Une réadaptation intelligente et actuelle…
Ici, la figure de Griffin se voit modifiée, ne passant pas par le scientifique dépassé par son œuvre qui sombre dans la folie mais bien par un personnage d’ores-et-déjà instable, qui va se diriger vers l’invisibilité pour assouvir ses pulsions et sa folie. Tout est du point de vue de Cecilia, qui lutte contre un démon vengeur et un entourage hostile. On parle de relations toxiques, de ces victimes que l’on n’écoute pas, et qui par leur hystérie et leur capacité à sombrer dans la paranoïa totale – chose totalement compréhensible face à leur vécu -, se retrouvent face à des gens qui, ne pouvant réaliser l’ampleur des expériences que ces victimes ont subies, vont minimiser, voire ne pas croire tout simplement leurs dires. Cecilia se voit face à des obstacles dans toutes les strates administratives qu’elle doit affronter, laissant supposer que son calvaire n’est pas tel qu’elle le décrit tant Adrian a du la combler par sa richesse, qu’elle serait partie bien plus tôt si cela ne lui convenait pas, et toutes sorties d’idioties que l’on entend à chaque fois.
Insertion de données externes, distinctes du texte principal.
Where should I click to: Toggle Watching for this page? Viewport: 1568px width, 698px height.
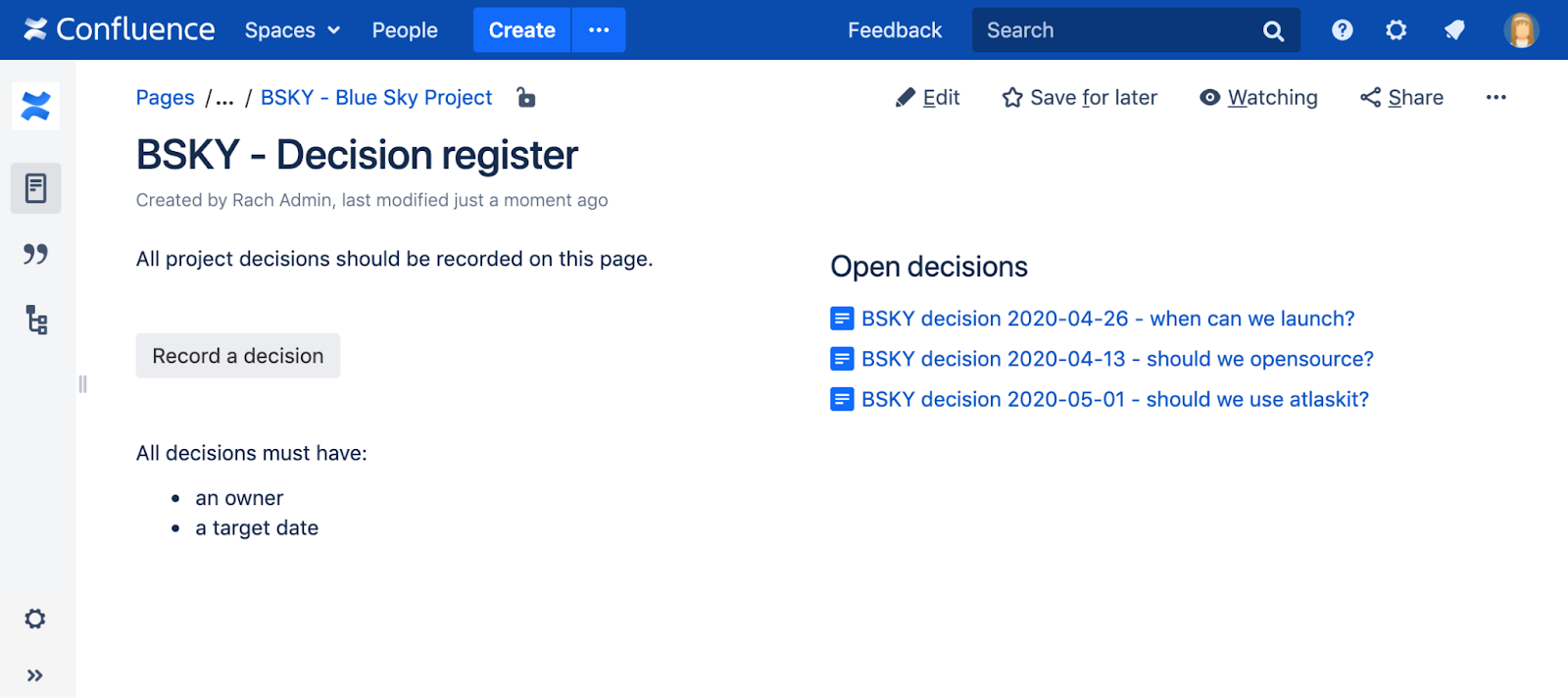point(1258,97)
Le choix d’Elisabeth Moss, qui n’en est pas à son coup d’essai pour les rôles de femmes semi-fortes semi-vulnérables – on pense aux excellentes séries Mad Men ou Handmaid’s Tale –, lui permet d’utiliser l’étendue de sa riche palette pour jouer avec les émotions contradictoires.
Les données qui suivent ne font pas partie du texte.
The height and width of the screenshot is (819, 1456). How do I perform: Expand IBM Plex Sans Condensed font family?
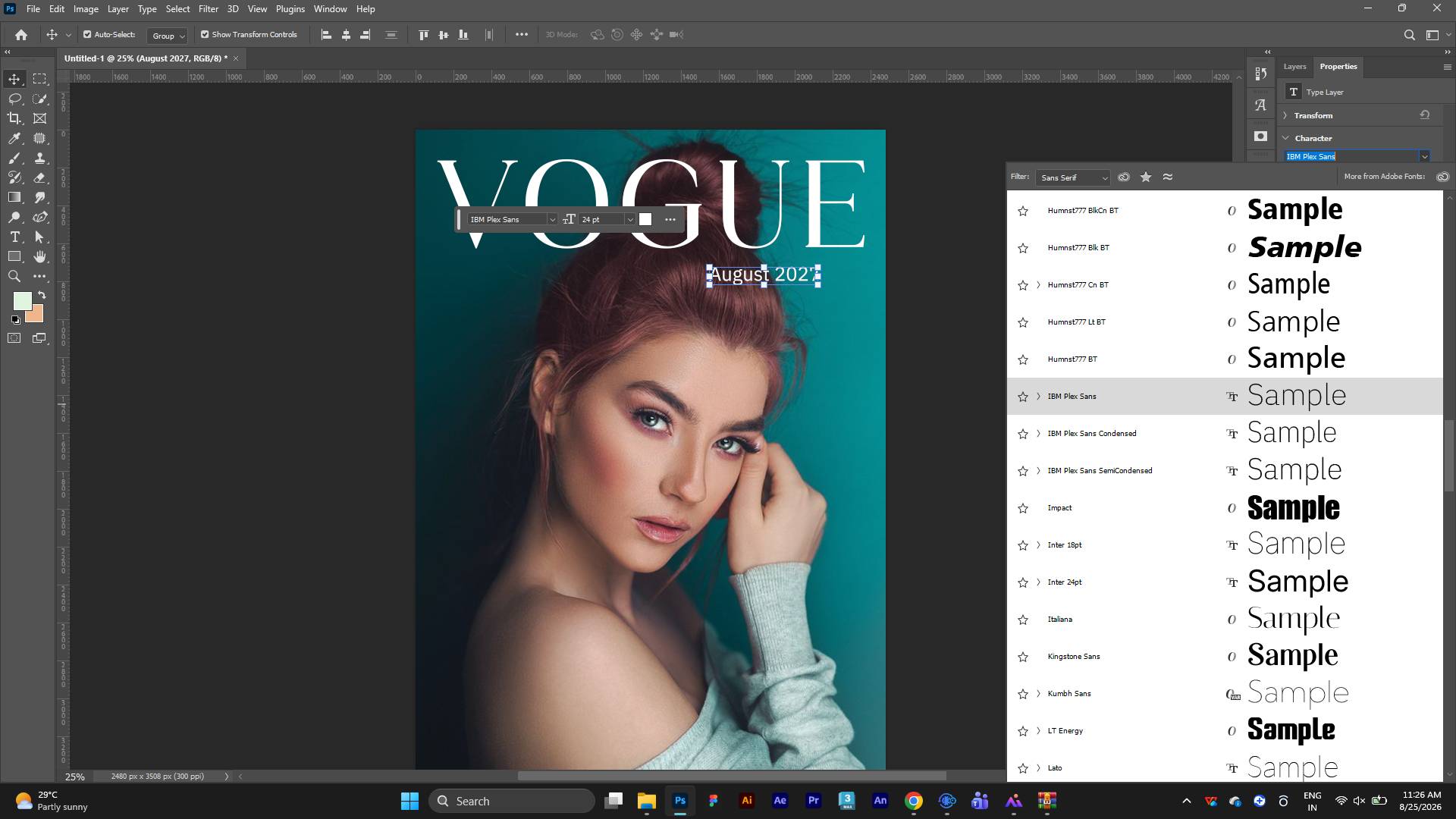[x=1038, y=434]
…Qui chevauche les genres avec maîtrise
Là où Invisible Man brille, c’est lorsqu’il utilise le contexte social, très actuel et ô combien important à aborder, en toile de fond, pour préférer le thriller psychologique au brûlot trop engagé qui pourrait s’enfoncer dans certaines lourdeurs. Il est évidemment question d’émancipation de la femme, d’assurance et de prise de consciences face à nos boulets, mais ces thématiques sont utilisées pour renforcer les personnages, et le métrage n’oublie jamais de nous plonger dans une épopée fantastique mêlée d’horreur. Avec l’invisibilité comme outil de jeu, point besoin de jump scares putassiers qui pourraient ternir la mise en scène, la présence d’Adrian et ses interventions se passent à l’intérieur du cadre, limitant les effets et détournant les codes auxquels nous sommes habitué·e·s. On pense, dans une certaine mesure, à la manière dont James Wan s’amuse à prendre le spectateur à revers dans ses Conjuring. Ce qui fait peur, ce n’est pas cet élément qui peut survenir, mais le fait de ne pas savoir si l’ennemi est présent dans l’unité de lieu que l’on observe, et ce à tout moment.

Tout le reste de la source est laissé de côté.